*Given instruction*
Please lay out the data, from its first line through the line containing "click(x=6, y=146)", as a Markdown table with the columns Row and Line, numbering each row and skipping blank lines. Leave the pictures out of the table.

*Given data*
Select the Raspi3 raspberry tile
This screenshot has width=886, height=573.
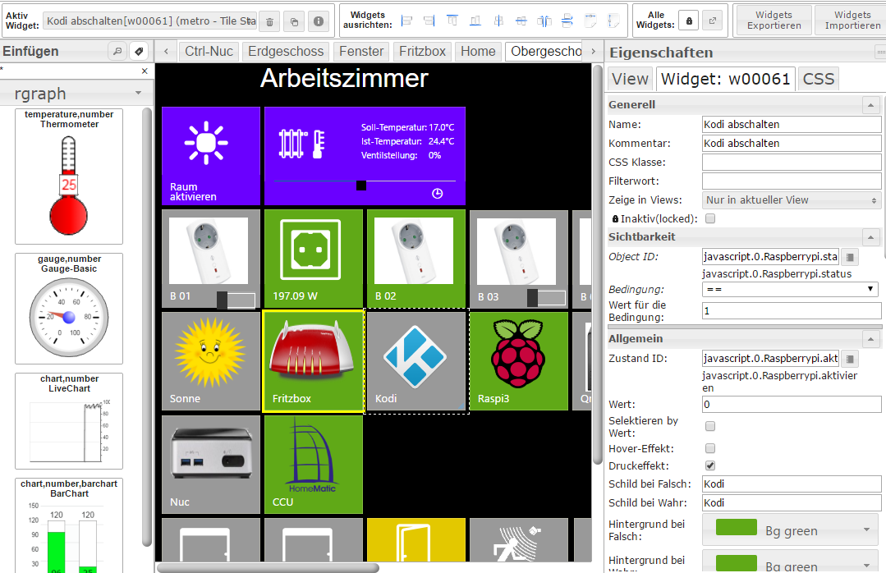[518, 357]
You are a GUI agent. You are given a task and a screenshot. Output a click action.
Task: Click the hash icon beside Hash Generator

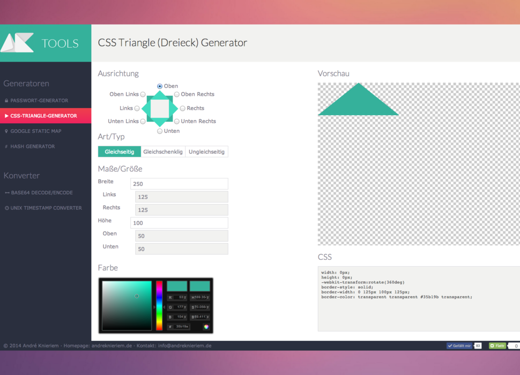click(x=6, y=146)
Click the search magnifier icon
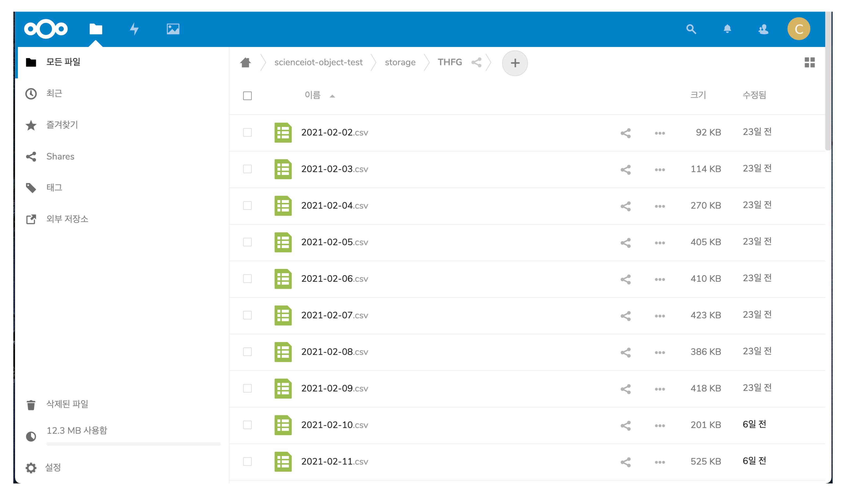Image resolution: width=842 pixels, height=495 pixels. pyautogui.click(x=691, y=29)
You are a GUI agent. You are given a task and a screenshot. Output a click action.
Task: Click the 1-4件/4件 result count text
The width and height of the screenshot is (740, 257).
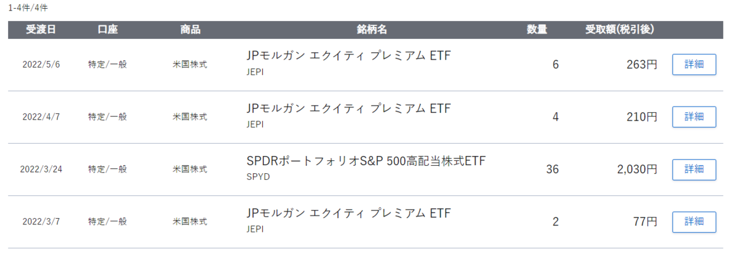(28, 8)
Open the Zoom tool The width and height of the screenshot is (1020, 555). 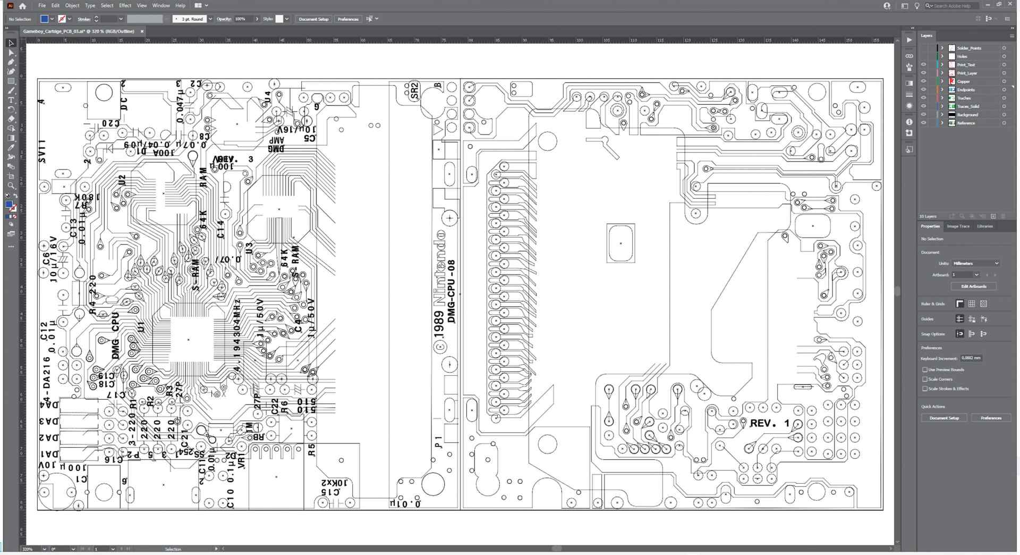click(x=11, y=186)
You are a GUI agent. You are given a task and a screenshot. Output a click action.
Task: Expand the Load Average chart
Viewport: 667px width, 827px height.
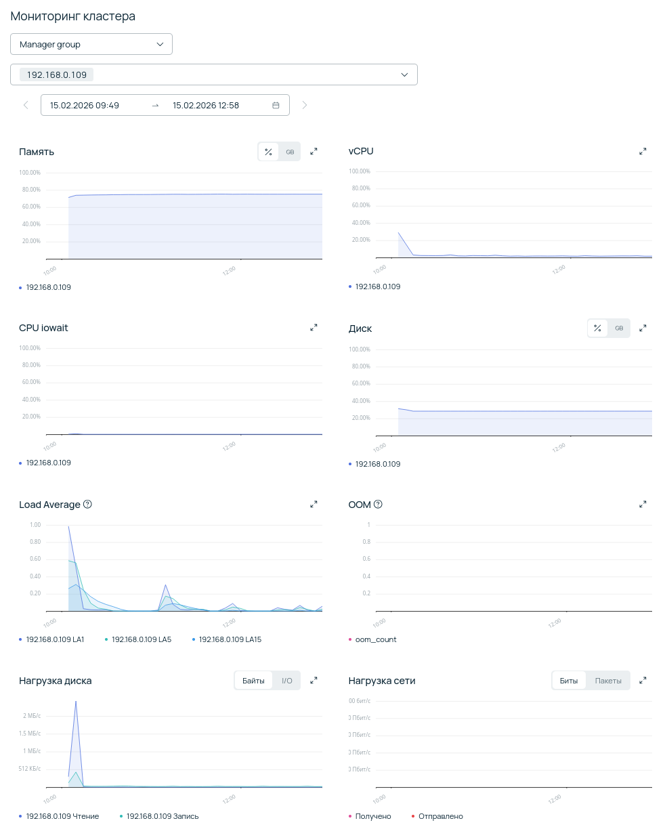tap(314, 505)
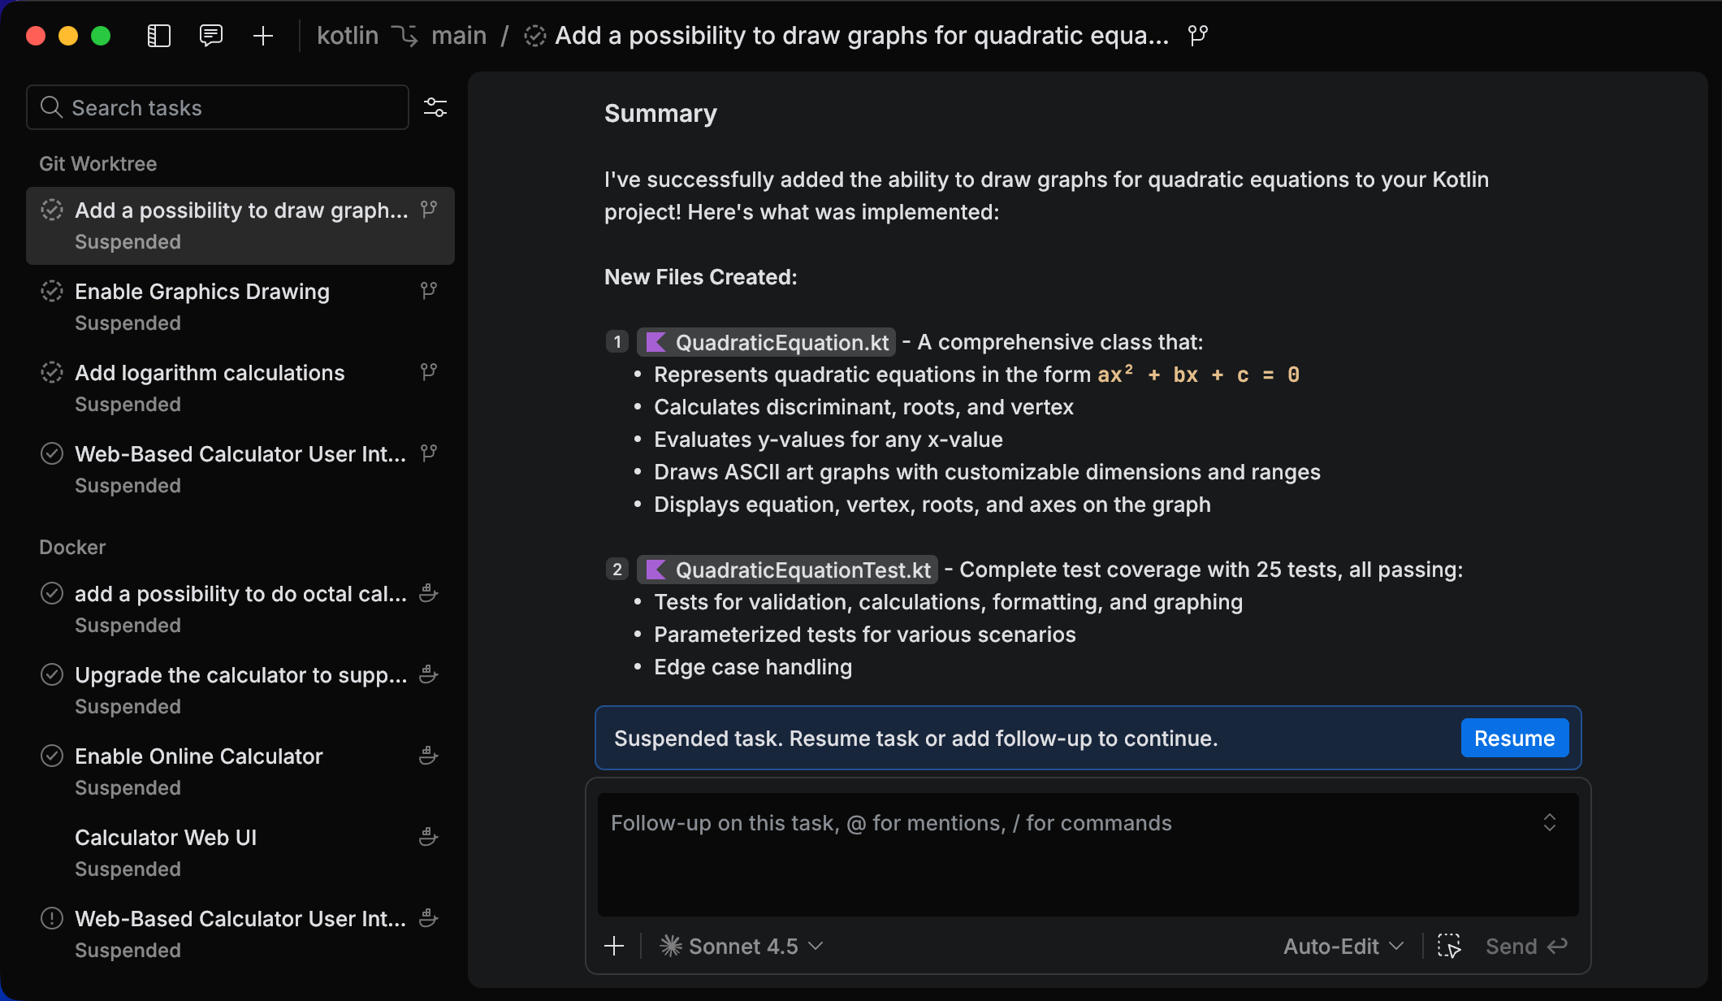Click the Send button
Viewport: 1722px width, 1001px height.
pos(1525,946)
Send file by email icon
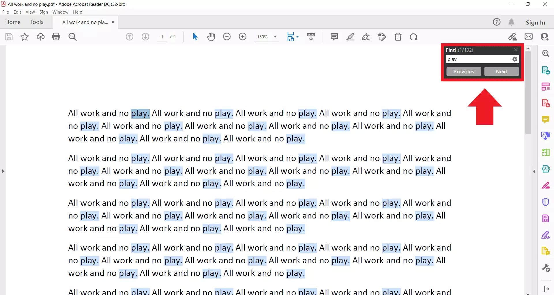The image size is (554, 295). [x=529, y=37]
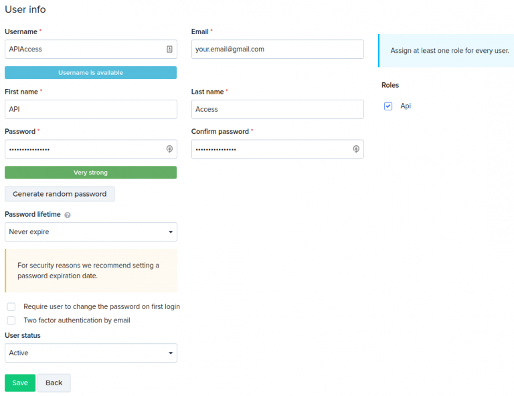The image size is (514, 396).
Task: Click the Password lifetime help icon
Action: [x=68, y=215]
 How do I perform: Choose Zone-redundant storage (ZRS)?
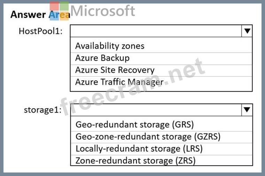click(135, 160)
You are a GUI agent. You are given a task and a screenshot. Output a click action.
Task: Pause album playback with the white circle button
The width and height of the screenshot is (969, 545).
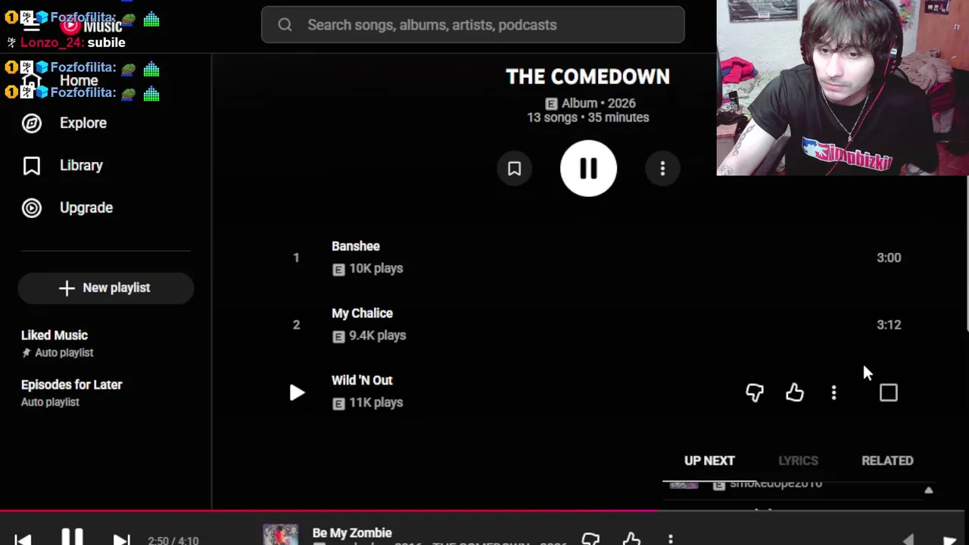pyautogui.click(x=588, y=168)
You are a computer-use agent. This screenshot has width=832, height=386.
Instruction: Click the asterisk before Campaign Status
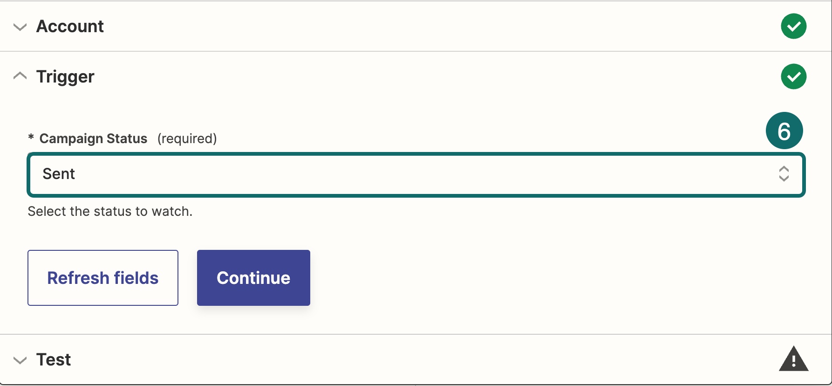point(31,138)
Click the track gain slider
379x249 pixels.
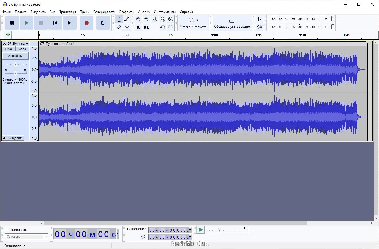[16, 64]
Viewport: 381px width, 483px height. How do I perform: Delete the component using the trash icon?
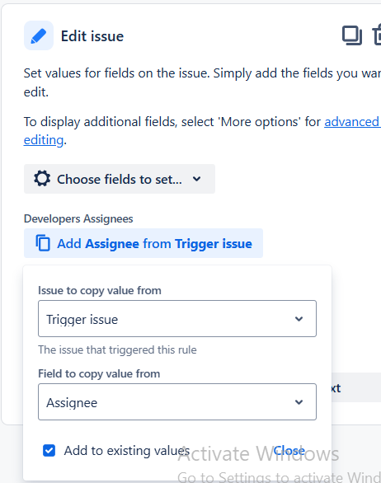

*Answer to the task*
| Row | Line |
|---|---|
| 1 | Select the Raspi3 raspberry tile |
| 2 | This screenshot has width=886, height=573. |
| 3 | [518, 357] |
| 4 | You are a GUI agent. You are given a task and a screenshot. Output a click action. |
| 5 | Task: Click the hash icon beside Hash Generator |
| 6 | click(x=6, y=146) |